First note that the problem in the OP:

minimization of $$ \frac{1}{2}\sum_{k=1}^m (x_{k+1}-x_{k})^2$$

subject to:

$$ x_{n+1}(2\cos(\frac{\pi}{m})-x_n)=1, \quad n\geq 1\\ x_1=x\in\mathbb R,m\in\mathbb N,m\geq 2 $$

can be written as the following convex optimization model (for $m\in\mathbb N,m\geq 2$):

$$ \color{blue}{\text{P:} \, \min \quad \frac{1}{2}\sum_{k=1}^m (x_{k+1}-x_{k})^2}$$

subject to:

$$ \color{blue}{2\cos(\frac{\pi}{m})-x_n+x_{n+1} \ge \sqrt{4+\left (2\cos(\frac{\pi}{m})-x_n-x_{n+1}\right )^2},\quad n\geq 1\\ x_1=x\in\mathbb R }. $$

This optimization model is classified as a second-order cone programming model. It worth noting that for any $\epsilon >0$, an $\epsilon$-optimal solution of such an optimization model can be found in polynomial time, and many powerful solvers have been developed for solving this class of optimization models, which includes convex quadratic programming models.
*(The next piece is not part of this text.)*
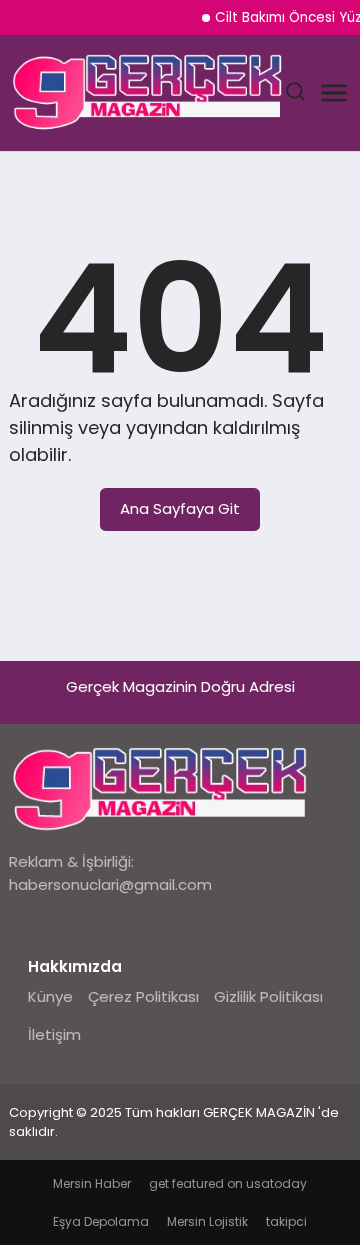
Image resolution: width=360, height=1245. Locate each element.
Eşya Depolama (101, 1221)
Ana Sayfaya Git (180, 508)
Hence, the above model can be used to solve the problem in the OP for any other similar function other than $$y=\frac{1}{2\cos(\frac{\pi}{m})-x}.$$

Let $\color{blue}{A(a)}$ denote the optimal value of the model $\text{P}$ by fixing $\color{blue}{x}$ to $a$, i.e., the optimal value of the following model, called $\text{P}(a)$:

$$ \color{blue}{\text{P}(\color{blue}{a }): \, \min \quad \frac{1}{2}\sum_{k=1}^m (x_{k+1}-x_{k})^2}$$

subject to:

$$ 2\cos(\frac{\pi}{m})-x_n+x_{n+1} \ge \sqrt{4+\left (2\cos(\frac{\pi}{m})-x_n-x_{n+1}\right )^2},\quad n\geq 1\\ x_1=x, \color{blue}{x=a }. $$

Let $(x(a)^*_1, \cdots, x(a)^*_{m+1})$ denote an optimal solution of $\text{P}(a)$. Now I show for any $a$ and $b$ and any $\alpha \in [0,1]$,

$$A(\alpha a+(1-\alpha) b) \le \alpha A( a)+ (1-\alpha)A(b). $$

As the feasible space of the original model $\text{P}$ is a convex set, then $$(y^*_1, \cdots, y^*_{m+1})=\alpha (x^*(a)_1, \cdots, x^*(a)_{m+1})+(1-\alpha) (x^*(b)_1, \cdots, x^*(b)_{m+1})$$ is a feasible solution for model $\text{P}(\alpha a+(1-\alpha) b)$. Moreover, from the convexity of the objective function, we have

$$A(\alpha a+(1-\alpha) b)=\frac{1}{2}\sum_{k=1}^m \left (x^*(\alpha a+(1-\alpha) b)_{k+1}-x^*(\alpha a+(1-\alpha) b)_{k} \right)^2 \le \\ \frac{1}{2} \sum_{k=1}^m (y_{k+1}-y_{k})^2 \le \\ \alpha\frac{1}{2}\sum_{k=1}^m (x^*(a)_{k+1}-x^*(a)_{k})^2+(1-\alpha)\frac{1}{2}\sum_{k=1}^m (x^*(b)_{k+1}-x^*(b)_{k})^2\alpha \\= A( a)+ (1-\alpha)A(b) $$

Therefore, $A(x)$ is a convex function.

Also, from @QuýNhânĐặngHoàng's answer, in which @NN2's answer was used, we know that $$\frac{dA(x)}{dx}\Bigg|_{x=-1}=0.$$ Thus, $x=-1$ is the optimal solution, and the proof of the claim in the OP is completed.